Londrina - No Paraná, o trabalho análogo à escravidão aumentou significativamente no setor da construção civil, principalmente nas regiões Sul e Sudeste do Estado. Para o procurador regional do Ministério Público do Trabalho (MPT-PR), Luercy Lino Lopes, a situação é ''preocupante.''
''Temos várias denúncias confirmadas. Há construtoras que estão trazendo trabalhadores do Nordeste com falsas promessas'', afirmou. No Estado, também existem casos na área rural. Segundo o procurador, a maioria das situações é registrada na colheita de erva mate e no trabalho de reflorestamento. ''Há trabalhadores que atuam em condições degradantes, sem nenhuma dignidade'', observou.

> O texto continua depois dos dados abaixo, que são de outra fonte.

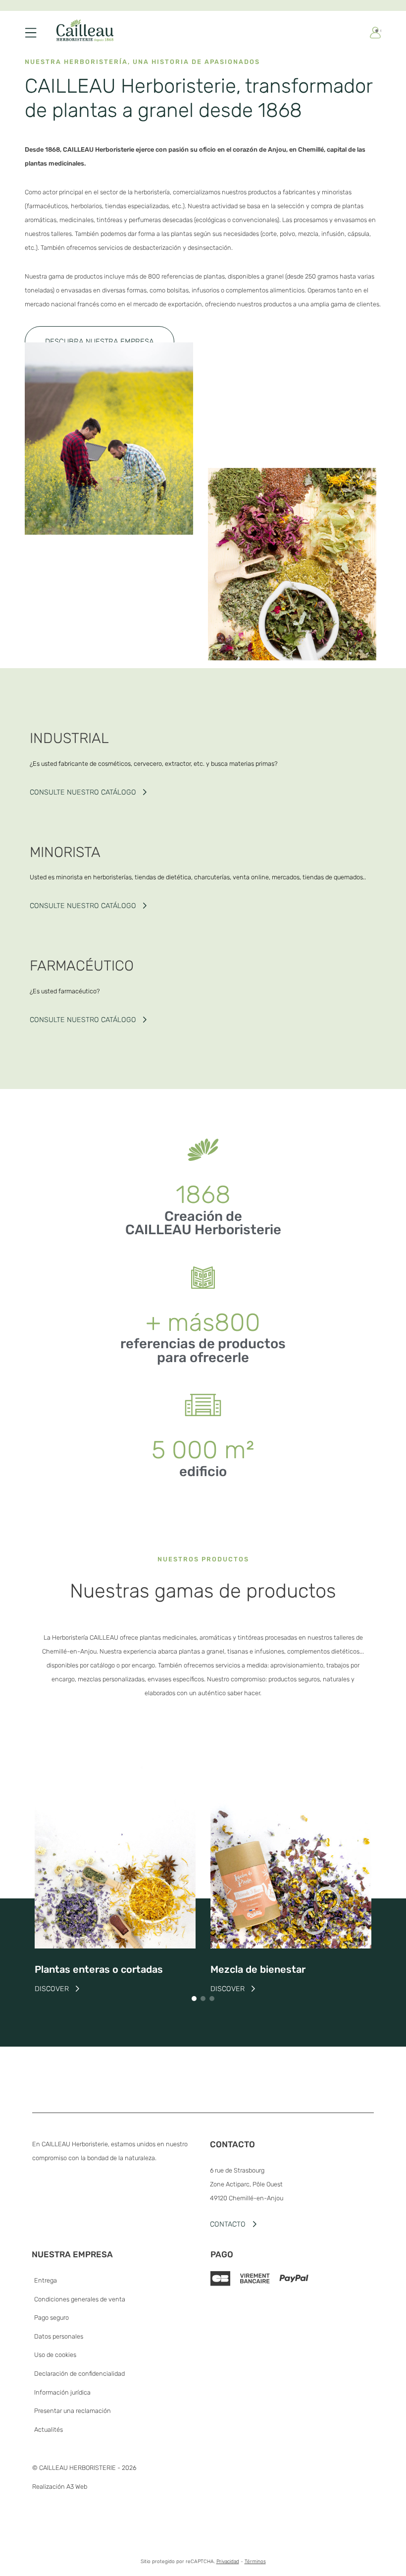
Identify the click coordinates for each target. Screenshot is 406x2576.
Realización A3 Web (59, 2486)
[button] (99, 341)
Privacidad (227, 2561)
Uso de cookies (55, 2354)
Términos (255, 2561)
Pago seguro (51, 2317)
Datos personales (58, 2336)
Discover (52, 1989)
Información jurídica (62, 2392)
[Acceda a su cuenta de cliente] (375, 33)
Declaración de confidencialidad (79, 2373)
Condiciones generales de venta (79, 2299)
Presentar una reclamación (72, 2410)
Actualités (48, 2429)
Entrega (45, 2280)
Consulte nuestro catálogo (83, 792)
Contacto (228, 2224)
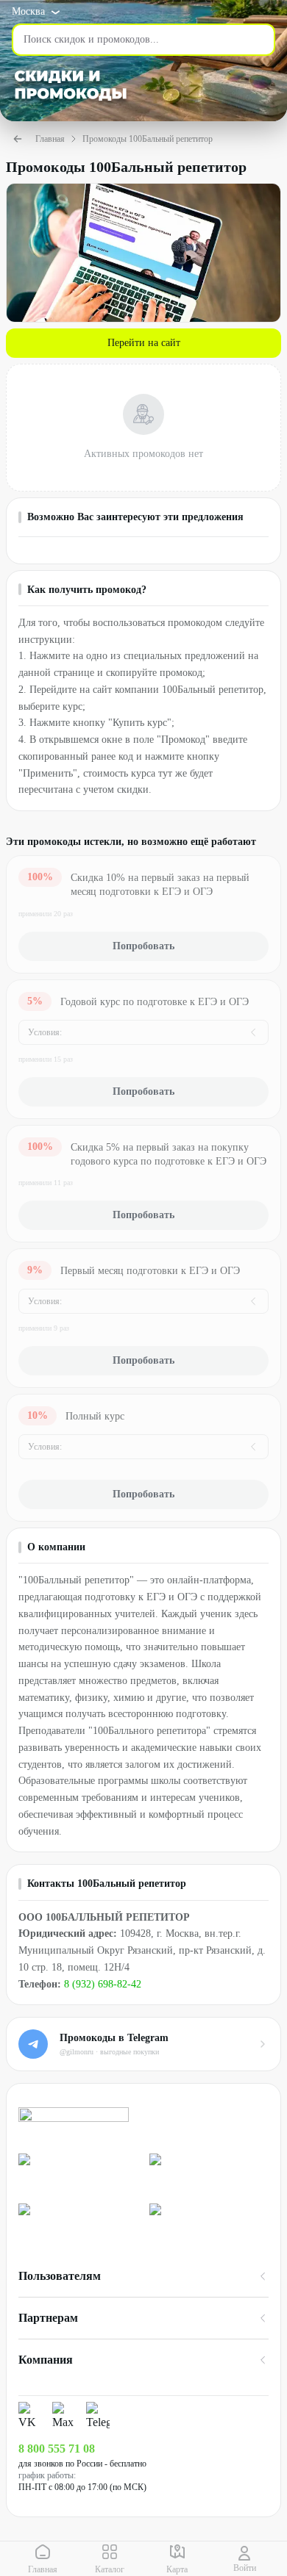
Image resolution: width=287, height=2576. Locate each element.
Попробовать (143, 945)
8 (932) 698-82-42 (102, 1984)
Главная (50, 139)
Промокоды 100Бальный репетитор (147, 139)
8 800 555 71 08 (56, 2448)
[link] (78, 2172)
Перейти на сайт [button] (143, 342)
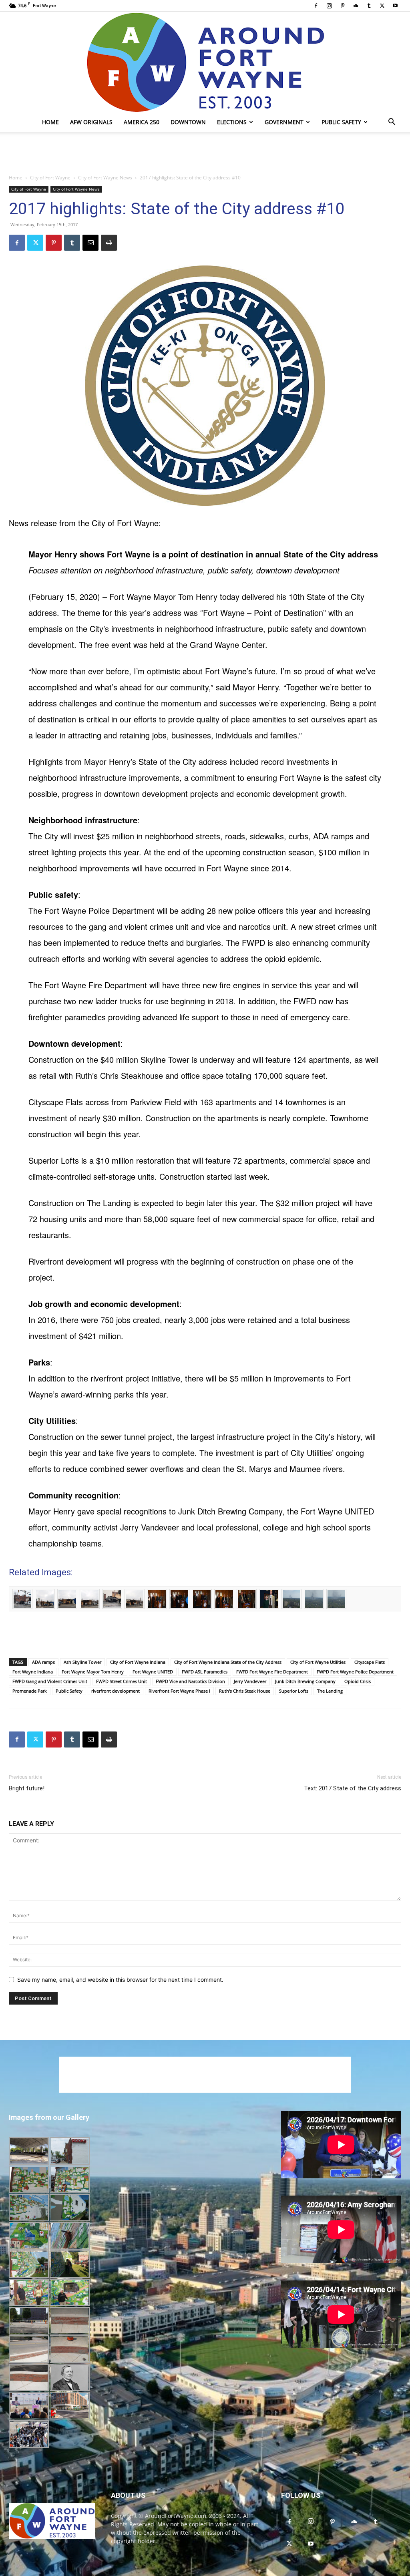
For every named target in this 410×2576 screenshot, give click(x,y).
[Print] (109, 243)
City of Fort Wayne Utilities (318, 1662)
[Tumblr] (369, 5)
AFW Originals (91, 122)
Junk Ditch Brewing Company (305, 1681)
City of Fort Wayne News (105, 177)
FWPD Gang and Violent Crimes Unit (49, 1681)
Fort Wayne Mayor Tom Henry (93, 1672)
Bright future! (26, 1788)
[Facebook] (316, 5)
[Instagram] (329, 5)
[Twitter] (382, 5)
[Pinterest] (342, 5)
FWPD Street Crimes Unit (121, 1681)
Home (50, 122)
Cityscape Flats (369, 1662)
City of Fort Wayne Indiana (137, 1662)
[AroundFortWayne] (205, 62)
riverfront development (115, 1691)
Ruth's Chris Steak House (244, 1691)
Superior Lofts (293, 1691)
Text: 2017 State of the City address (352, 1788)
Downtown (188, 122)
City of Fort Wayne (50, 177)
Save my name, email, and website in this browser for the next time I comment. (120, 1979)
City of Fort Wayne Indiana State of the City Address (227, 1662)
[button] (391, 123)
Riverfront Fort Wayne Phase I (179, 1691)
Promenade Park (29, 1691)
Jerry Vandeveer (250, 1681)
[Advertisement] (205, 153)
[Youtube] (395, 5)
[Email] (90, 243)
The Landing (330, 1691)
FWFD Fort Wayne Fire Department (272, 1672)
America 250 (141, 122)
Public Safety (341, 122)
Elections (232, 122)
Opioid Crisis (357, 1681)
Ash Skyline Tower (82, 1662)
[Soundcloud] (356, 5)
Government (284, 122)
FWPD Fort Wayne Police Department (355, 1672)
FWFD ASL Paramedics (204, 1672)
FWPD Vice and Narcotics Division (190, 1681)
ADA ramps (43, 1662)
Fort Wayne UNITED (153, 1672)
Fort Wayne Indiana (32, 1672)
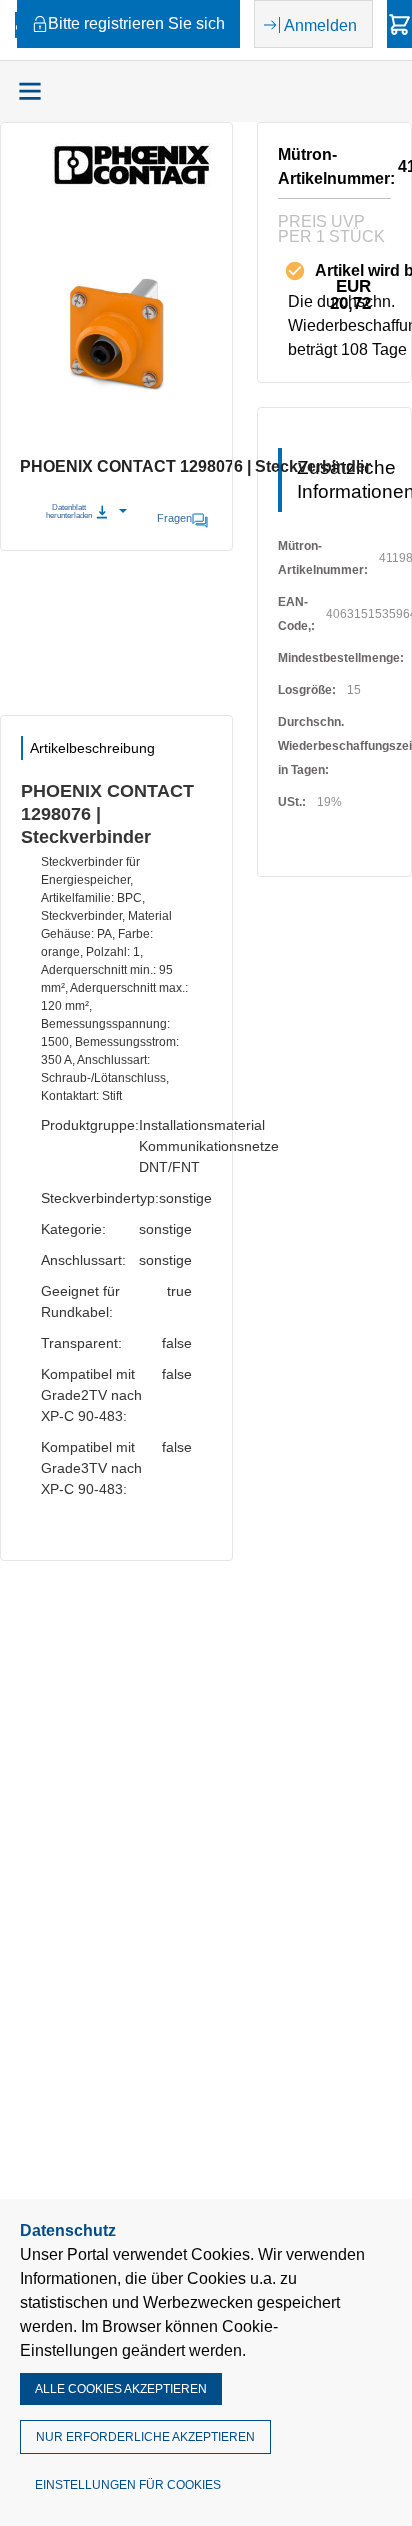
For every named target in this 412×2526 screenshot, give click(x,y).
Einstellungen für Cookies (128, 2485)
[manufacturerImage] (132, 181)
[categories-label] (30, 91)
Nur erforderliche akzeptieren (145, 2437)
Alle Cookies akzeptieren (121, 2389)
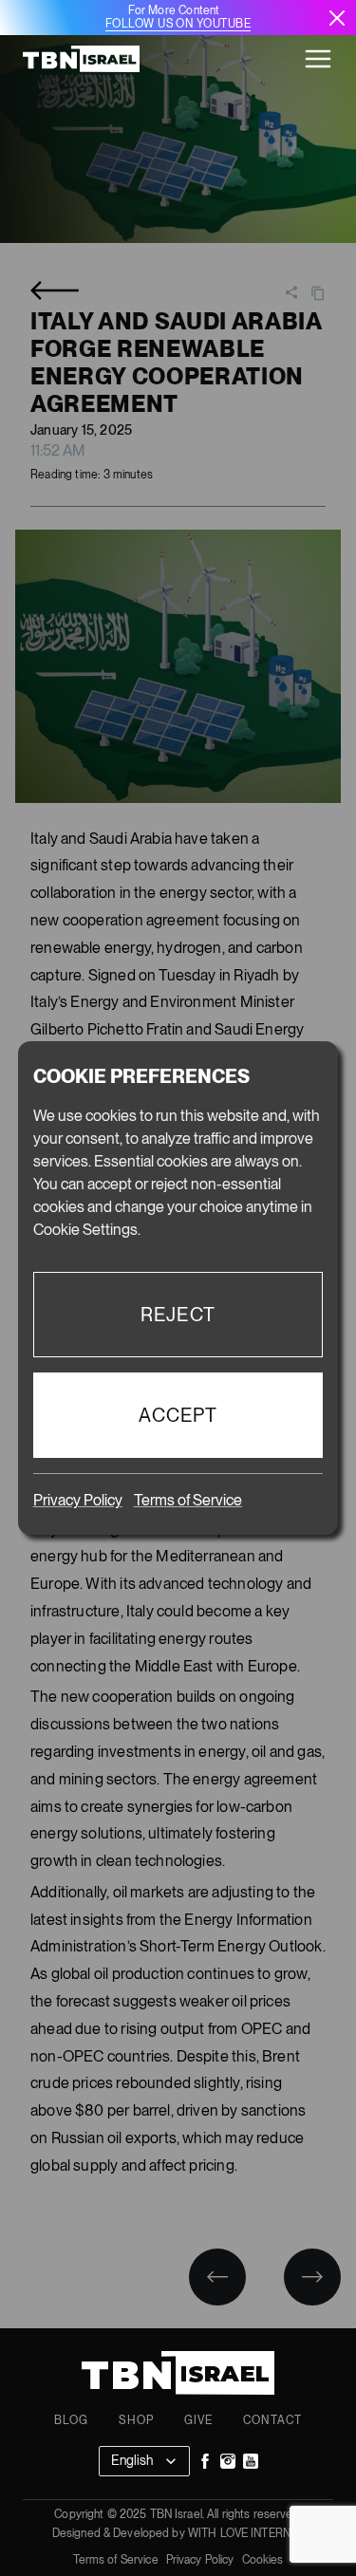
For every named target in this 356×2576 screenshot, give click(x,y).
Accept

As cidades que apresentam maior índice de trabalhadores em condição análoga à escravidão são Palmas, General Carneiro, Tunas do Paraná, Cerro Azul, Doutor Ulisses, Irati e Guarapuava. No Paraná, as penas previstas para o empregador que comete esse tipo de crime são multa e reclusão de até oito anos. O empregador tem a opção de assinar um termo de ajustamento de conduta para evitar a abertura de uma ação civil pública.
Dados do MPT-PR mostram que no ano passado foram registradas 44 denúncias de trabalho escravo. Até maio deste ano foram 24. (Paula Costa Bonini/Reportagem Local)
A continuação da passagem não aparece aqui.